Task brief. Every entry must appear in the answer exactly as written.

Provided entries.
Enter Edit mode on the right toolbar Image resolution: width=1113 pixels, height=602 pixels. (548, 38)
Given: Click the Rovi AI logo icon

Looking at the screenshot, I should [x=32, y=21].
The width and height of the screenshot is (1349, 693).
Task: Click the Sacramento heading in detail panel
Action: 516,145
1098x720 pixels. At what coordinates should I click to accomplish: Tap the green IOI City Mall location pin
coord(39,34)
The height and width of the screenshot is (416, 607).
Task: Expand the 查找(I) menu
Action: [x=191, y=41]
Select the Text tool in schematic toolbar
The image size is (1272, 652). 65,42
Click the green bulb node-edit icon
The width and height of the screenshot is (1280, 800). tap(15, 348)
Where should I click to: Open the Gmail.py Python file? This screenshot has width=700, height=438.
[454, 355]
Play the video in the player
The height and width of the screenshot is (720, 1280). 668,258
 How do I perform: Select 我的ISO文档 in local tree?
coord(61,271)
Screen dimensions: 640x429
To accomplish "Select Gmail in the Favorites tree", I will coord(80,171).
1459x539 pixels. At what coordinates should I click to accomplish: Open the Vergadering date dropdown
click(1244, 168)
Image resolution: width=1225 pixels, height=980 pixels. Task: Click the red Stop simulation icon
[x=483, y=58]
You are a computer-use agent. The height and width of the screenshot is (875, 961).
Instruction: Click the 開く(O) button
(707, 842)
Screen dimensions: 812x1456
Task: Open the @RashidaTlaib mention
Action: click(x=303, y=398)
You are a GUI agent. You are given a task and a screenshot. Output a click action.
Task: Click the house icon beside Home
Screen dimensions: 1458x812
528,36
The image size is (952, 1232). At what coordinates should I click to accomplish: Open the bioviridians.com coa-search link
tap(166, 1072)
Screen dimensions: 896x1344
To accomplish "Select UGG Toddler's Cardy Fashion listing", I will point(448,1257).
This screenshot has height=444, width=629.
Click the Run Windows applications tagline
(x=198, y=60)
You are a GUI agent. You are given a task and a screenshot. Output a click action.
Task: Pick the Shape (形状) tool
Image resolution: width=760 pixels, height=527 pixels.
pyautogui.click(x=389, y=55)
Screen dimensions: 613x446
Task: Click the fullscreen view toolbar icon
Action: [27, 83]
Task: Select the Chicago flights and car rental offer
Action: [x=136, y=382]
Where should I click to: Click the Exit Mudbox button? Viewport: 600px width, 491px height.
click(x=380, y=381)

Result of the exercise.
Enter Edit mode on the right toolbar Image resolution: width=1113 pixels, height=602 pixels. (548, 38)
Given: Click the Rovi AI logo icon

Looking at the screenshot, I should [x=32, y=21].
The width and height of the screenshot is (1349, 693).
Task: Click the Sacramento heading in detail panel
Action: 516,145
1098x720 pixels. At what coordinates should I click to accomplish: Tap the green IOI City Mall location pin
coord(39,34)
The height and width of the screenshot is (416, 607).
Task: Expand the 查找(I) menu
Action: [x=191, y=41]
Select the Text tool in schematic toolbar
The image size is (1272, 652). 65,42
Click the green bulb node-edit icon
The width and height of the screenshot is (1280, 800). tap(15, 348)
Where should I click to: Open the Gmail.py Python file? This screenshot has width=700, height=438.
[454, 355]
Play the video in the player
The height and width of the screenshot is (720, 1280). 668,258
 How do I perform: Select 我的ISO文档 in local tree?
coord(61,271)
Screen dimensions: 640x429
To accomplish "Select Gmail in the Favorites tree", I will coord(80,171).
1459x539 pixels. At what coordinates should I click to accomplish: Open the Vergadering date dropdown
click(1244, 168)
Image resolution: width=1225 pixels, height=980 pixels. Task: Click the red Stop simulation icon
[x=483, y=58]
You are a computer-use agent. The height and width of the screenshot is (875, 961).
Instruction: Click the 開く(O) button
(707, 842)
Screen dimensions: 812x1456
Task: Open the @RashidaTlaib mention
Action: click(x=303, y=398)
You are a GUI agent. You are given a task and a screenshot. Output a click action.
Task: Click the house icon beside Home
Screen dimensions: 1458x812
528,36
The image size is (952, 1232). At what coordinates should I click to accomplish: Open the bioviridians.com coa-search link
tap(166, 1072)
Screen dimensions: 896x1344
To accomplish "Select UGG Toddler's Cardy Fashion listing", I will point(448,1257).
This screenshot has height=444, width=629.
Click the Run Windows applications tagline
(x=198, y=60)
You are a GUI agent. You are given a task and a screenshot. Output a click action.
Task: Pick the Shape (形状) tool
Image resolution: width=760 pixels, height=527 pixels.
pyautogui.click(x=389, y=55)
Screen dimensions: 613x446
Task: Click the fullscreen view toolbar icon
Action: [27, 83]
Task: Select the Chicago flights and car rental offer
Action: [x=136, y=382]
Where should I click to: Click the Exit Mudbox button? Viewport: 600px width, 491px height.
click(x=380, y=381)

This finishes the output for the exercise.